Who Should Buy the RT-BE88U
**Buy it if:** - Your network is wired-heavy — a NAS, a desktop, a downstream switch, Ethernet in the walls. - You have multi-gig internet (2.5G, 5G, or 10G) and want a router that won't cap it — especially fiber, where the SFP+ cage is a native handoff. - You want 10G on both the WAN and LAN side without paying flagship-router prices. - You value ASUS's deep web UI, subscription-free AiProtection Pro, and WireGuard VPN. - You're comfortable that most of your fast traffic rides Ethernet, not 6 GHz WiFi.
**Skip it and go tri-band if:** - You need clean 6 GHz spectrum — dense apartment, 6 GHz-capable clients, wireless VR/AR. Get the TP-Link Archer BE800 or a tri-band mesh. - Your priority is peak wireless throughput to a device sitting right next to the router.
**Skip it and go mesh if:** - You have a large or multi-story home and coverage matters more than ports. A single router — even a strong one — won't beat a WiFi 7 mesh for whole-home coverage. (You can add AiMesh nodes later, but a purpose-built mesh is cleaner.)
Pros and Cons
**Pros** - Best-in-class wired I/O: dual 10G (RJ45 + SFP+), quad 2.5G, quad 1G — 34 Gbps aggregate - Both copper 10G and 10G SFP+ fiber, so any multi-gig ISP handoff works natively - WiFi 7 protocol features (MLO, 4K-QAM, 240 MHz) on 2.4/5 GHz - Subscription-free AiProtection Pro security - Deep, configurable ASUS web UI with VLANs, VPN Fusion, and WireGuard - Quad-core 2.6 GHz CPU handles VPN and security scanning without throttling - AiMesh-extendable if you need more coverage later
**Cons** - **No 6 GHz band** — the biggest wireless upside of WiFi 7 is absent - Wireless-only peak throughput trails tri-band WiFi 7 routers - Single-unit coverage — not a whole-home solution on its own - The web UI's depth is overkill for anyone who wants set-and-forget simplicity - Physically large with four external antennas — not a discreet router
RT-BE88U vs. Tri-Band WiFi 7 Routers
| | ASUS RT-BE88U | Typical Tri-Band WiFi 7 Router | |---|---|---| | Bands | 2.4 + 5 GHz | 2.4 + 5 + 6 GHz | | WiFi Class | BE7200 | BE19000–BE22000 | | 6 GHz / 320 MHz | No | Yes | | 10G Ports | 2 (RJ45 + SFP+) | Usually 1 (RJ45 only) | | 2.5G Ports | 4 | 2–4 | | Best For | Wired multi-gig homes | Wireless-first, dense spectrum |
The distinction is clean: a tri-band router wins on **wireless**; the RT-BE88U wins on **wired**. Pick based on where your fast traffic actually lives.
Bottom Line
The ASUS RT-BE88U is a specialist router that knows exactly what it is.
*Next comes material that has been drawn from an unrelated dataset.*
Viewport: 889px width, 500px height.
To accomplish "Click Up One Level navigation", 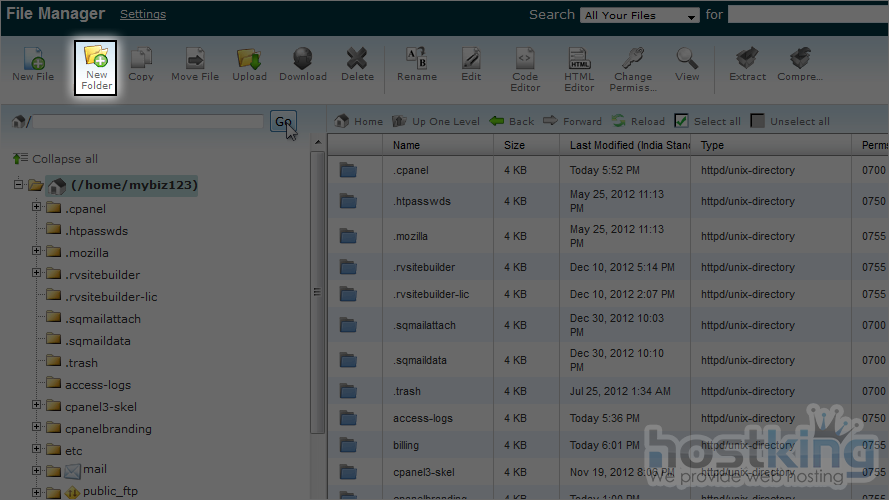I will [436, 121].
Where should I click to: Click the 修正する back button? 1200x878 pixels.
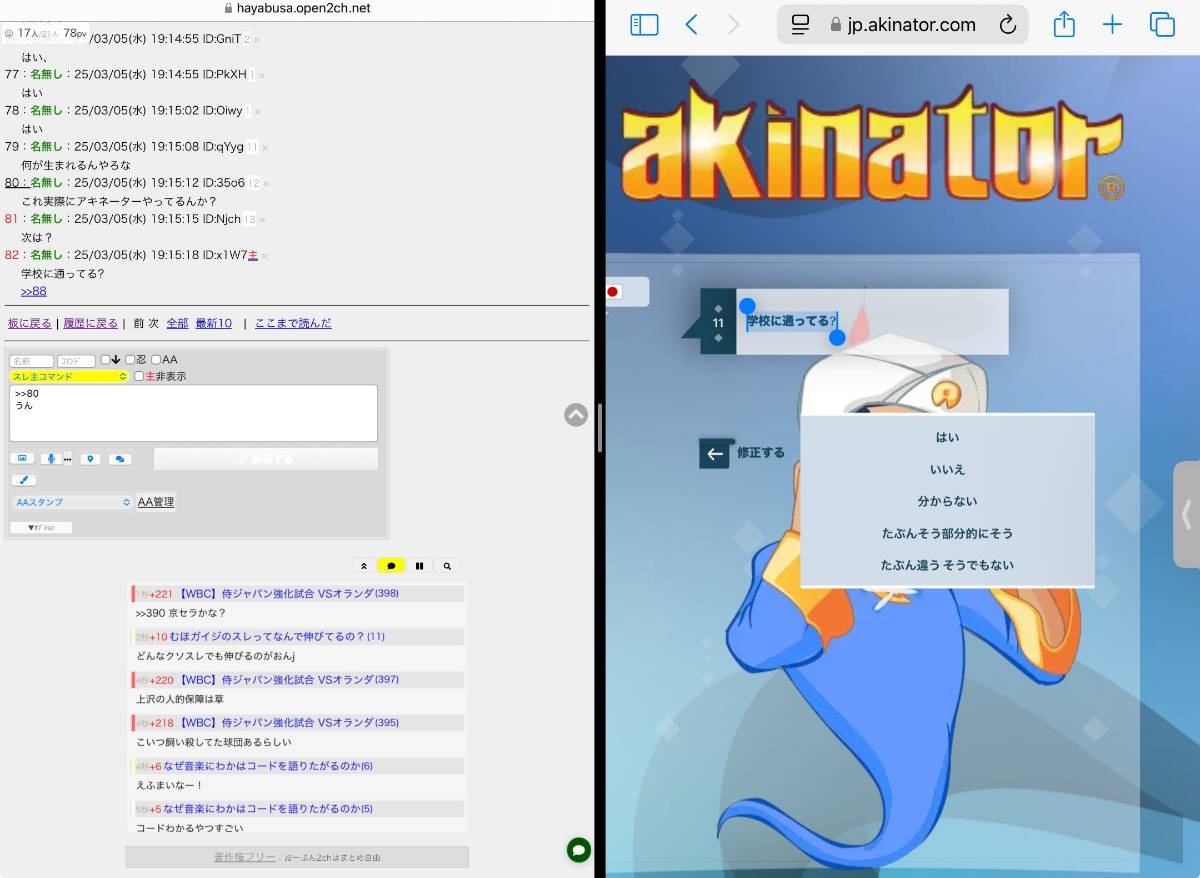pyautogui.click(x=743, y=453)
By dropping 6 GHz, ASUS built the wired backbone router that WiFi 7's flagship tri-band models don't — dual 10G, quad 2.5G, quad 1G, and a real CPU behind them. For a home with multi-gig internet, a NAS, and Ethernet in the walls, it removes the port bottleneck that even expensive tri-band routers hit.
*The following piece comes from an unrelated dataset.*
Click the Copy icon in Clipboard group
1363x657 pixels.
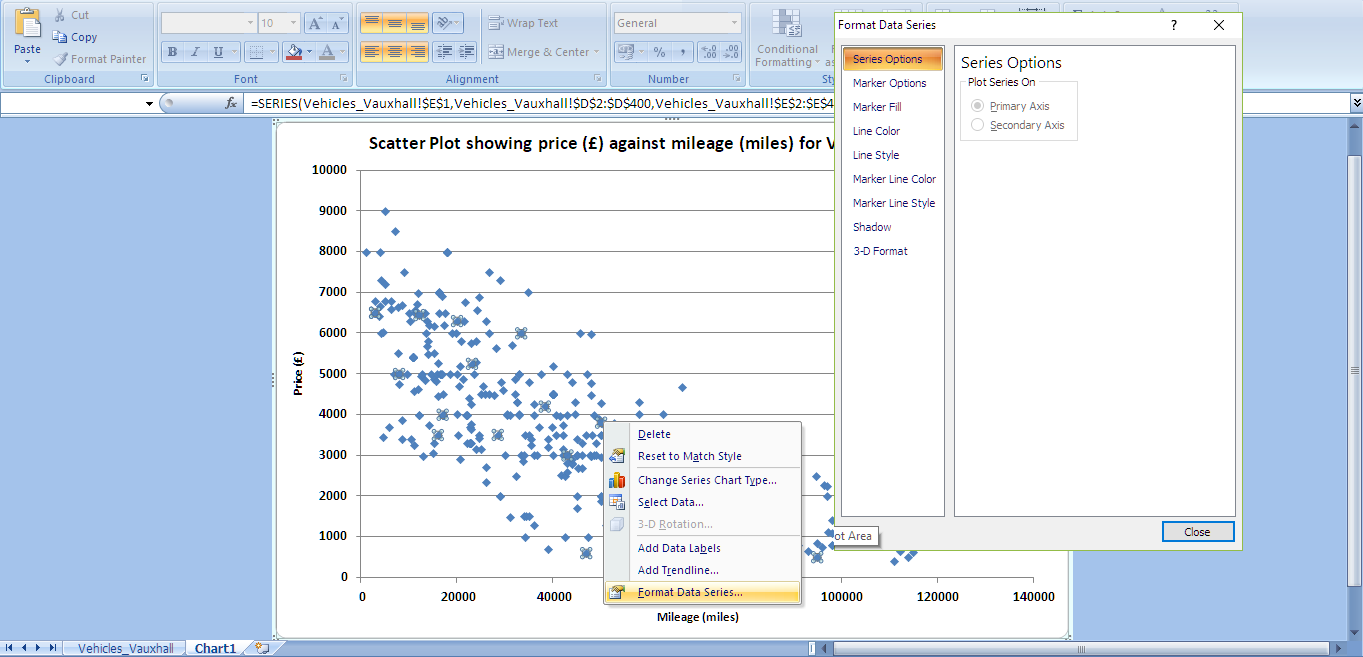(60, 37)
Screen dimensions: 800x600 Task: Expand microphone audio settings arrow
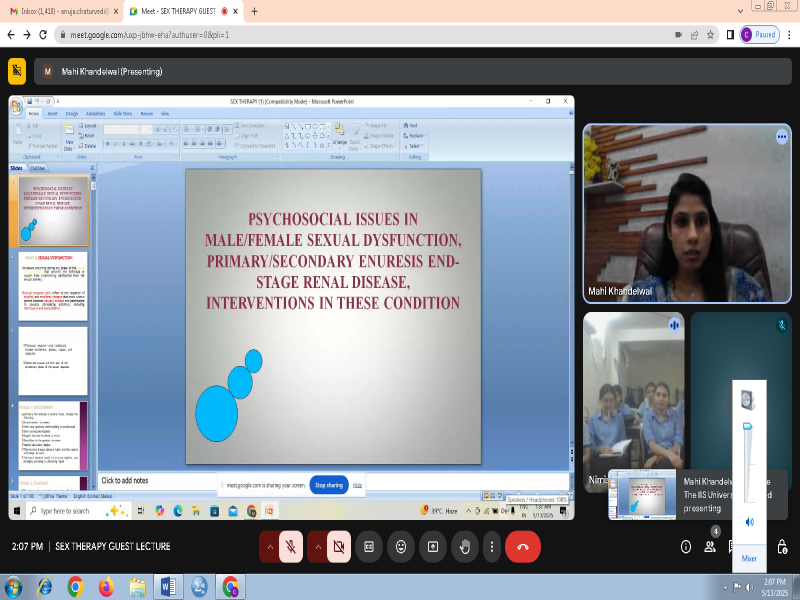pyautogui.click(x=269, y=547)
Just go in clear-eyed about the trade: this is a router for wired homes with WiFi as the finishing touch, not the other way around. Judged on that basis, it's excellent.
**Rating: 4.3 / 5**
Our Verdict
The ASUS RT-BE88U skips 6 GHz but stacks dual 10G, quad 2.5G, and quad 1G ports into one BE7200 WiFi 7 router. The best pick for wired-heavy, multi-gig homes.